WHAT YOU NEED TO DO
Rewrite every line of the data from the line containing "Screen dimensions: 1400x779" down to the line containing "Download the Windows", both ends included and requests kept, but scale each coordinate in the answers by 2.25 and round it to a whole number, with halves rounded up. Leave all numbers in the requests unchanged, and return only those lines.

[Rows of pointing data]
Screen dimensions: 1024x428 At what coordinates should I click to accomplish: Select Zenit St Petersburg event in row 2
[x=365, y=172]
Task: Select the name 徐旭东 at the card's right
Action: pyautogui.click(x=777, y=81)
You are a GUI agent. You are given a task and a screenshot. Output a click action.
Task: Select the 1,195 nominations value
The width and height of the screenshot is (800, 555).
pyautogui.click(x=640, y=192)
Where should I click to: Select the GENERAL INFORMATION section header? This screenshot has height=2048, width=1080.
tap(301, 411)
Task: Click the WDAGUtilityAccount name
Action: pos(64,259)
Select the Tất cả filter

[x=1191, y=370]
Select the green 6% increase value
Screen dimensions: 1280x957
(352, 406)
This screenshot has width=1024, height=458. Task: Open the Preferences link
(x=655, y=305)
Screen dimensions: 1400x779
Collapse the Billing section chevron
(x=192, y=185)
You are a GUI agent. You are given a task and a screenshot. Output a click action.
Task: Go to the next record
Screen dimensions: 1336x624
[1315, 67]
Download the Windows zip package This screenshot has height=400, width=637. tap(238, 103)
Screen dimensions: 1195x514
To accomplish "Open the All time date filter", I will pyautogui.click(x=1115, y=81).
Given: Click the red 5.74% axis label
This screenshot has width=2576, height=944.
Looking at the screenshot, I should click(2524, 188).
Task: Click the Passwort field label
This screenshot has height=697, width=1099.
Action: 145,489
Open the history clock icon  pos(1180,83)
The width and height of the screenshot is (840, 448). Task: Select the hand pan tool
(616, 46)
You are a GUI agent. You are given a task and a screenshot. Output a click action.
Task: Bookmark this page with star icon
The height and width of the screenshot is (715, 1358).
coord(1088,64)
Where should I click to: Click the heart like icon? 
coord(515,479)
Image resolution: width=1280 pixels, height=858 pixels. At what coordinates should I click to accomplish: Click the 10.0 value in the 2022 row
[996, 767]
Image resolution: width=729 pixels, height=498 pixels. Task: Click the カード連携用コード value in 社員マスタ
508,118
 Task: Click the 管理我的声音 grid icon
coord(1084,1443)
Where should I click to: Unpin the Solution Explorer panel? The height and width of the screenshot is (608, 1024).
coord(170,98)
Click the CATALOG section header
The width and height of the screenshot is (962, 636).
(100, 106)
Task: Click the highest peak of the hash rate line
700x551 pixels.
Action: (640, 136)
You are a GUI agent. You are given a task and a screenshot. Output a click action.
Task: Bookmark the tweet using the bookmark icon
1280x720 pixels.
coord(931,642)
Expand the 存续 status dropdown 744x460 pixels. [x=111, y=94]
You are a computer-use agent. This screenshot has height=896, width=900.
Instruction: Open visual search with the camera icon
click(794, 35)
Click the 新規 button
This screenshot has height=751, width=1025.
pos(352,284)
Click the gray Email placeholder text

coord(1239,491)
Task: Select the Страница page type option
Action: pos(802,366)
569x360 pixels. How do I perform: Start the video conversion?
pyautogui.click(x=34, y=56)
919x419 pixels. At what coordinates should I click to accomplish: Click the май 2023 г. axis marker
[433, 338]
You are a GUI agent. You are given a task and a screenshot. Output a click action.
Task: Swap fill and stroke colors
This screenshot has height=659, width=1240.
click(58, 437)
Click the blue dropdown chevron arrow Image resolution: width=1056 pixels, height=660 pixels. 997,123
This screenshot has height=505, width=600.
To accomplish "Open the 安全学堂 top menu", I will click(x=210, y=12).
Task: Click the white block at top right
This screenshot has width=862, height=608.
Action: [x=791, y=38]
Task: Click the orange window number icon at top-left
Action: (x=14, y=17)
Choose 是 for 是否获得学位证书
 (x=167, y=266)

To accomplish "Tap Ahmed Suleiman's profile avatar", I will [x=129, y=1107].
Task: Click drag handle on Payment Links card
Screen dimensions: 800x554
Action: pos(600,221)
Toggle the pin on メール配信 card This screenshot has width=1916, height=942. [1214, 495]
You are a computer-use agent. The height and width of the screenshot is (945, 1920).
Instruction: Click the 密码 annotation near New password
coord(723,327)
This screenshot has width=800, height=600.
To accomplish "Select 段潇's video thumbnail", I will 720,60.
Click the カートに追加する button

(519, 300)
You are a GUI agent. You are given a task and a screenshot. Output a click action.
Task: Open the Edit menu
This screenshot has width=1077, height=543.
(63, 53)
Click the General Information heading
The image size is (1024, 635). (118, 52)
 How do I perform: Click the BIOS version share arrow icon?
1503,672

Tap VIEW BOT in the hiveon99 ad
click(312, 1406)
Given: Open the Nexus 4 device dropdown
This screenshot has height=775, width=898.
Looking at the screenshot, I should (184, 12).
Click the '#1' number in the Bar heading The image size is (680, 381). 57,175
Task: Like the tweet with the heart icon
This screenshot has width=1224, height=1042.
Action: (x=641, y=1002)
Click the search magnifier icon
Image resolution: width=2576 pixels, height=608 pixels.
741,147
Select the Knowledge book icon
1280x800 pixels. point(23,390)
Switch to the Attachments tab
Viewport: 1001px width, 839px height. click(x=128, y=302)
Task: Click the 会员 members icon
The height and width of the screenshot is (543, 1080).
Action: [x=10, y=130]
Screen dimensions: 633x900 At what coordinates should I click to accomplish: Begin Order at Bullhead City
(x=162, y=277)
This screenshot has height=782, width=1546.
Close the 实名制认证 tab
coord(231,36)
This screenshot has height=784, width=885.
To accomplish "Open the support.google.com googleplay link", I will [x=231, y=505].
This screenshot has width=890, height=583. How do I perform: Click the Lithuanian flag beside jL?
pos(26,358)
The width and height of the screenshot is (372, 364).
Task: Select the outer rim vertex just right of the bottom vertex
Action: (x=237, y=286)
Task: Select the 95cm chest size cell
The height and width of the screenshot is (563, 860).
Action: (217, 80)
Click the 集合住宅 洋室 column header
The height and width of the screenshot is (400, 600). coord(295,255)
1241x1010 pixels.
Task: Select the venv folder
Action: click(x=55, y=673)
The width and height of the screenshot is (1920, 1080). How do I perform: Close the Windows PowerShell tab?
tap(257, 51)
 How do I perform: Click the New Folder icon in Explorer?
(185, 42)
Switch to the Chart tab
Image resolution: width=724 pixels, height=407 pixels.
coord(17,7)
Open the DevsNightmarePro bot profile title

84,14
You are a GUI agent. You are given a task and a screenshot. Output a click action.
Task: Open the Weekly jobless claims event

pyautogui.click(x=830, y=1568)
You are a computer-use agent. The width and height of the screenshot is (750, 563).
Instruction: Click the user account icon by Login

RESULT OF THE TASK
Screen dimensions: 1400x779
Collapse the Billing section chevron
(x=432, y=416)
You are a GUI agent. You are given a task and a screenshot. Output a click action.
Task: Go to the next record
Screen dimensions: 1336x624
[2959, 151]
Download the Windows zip package This screenshot has height=400, width=637. tap(536, 232)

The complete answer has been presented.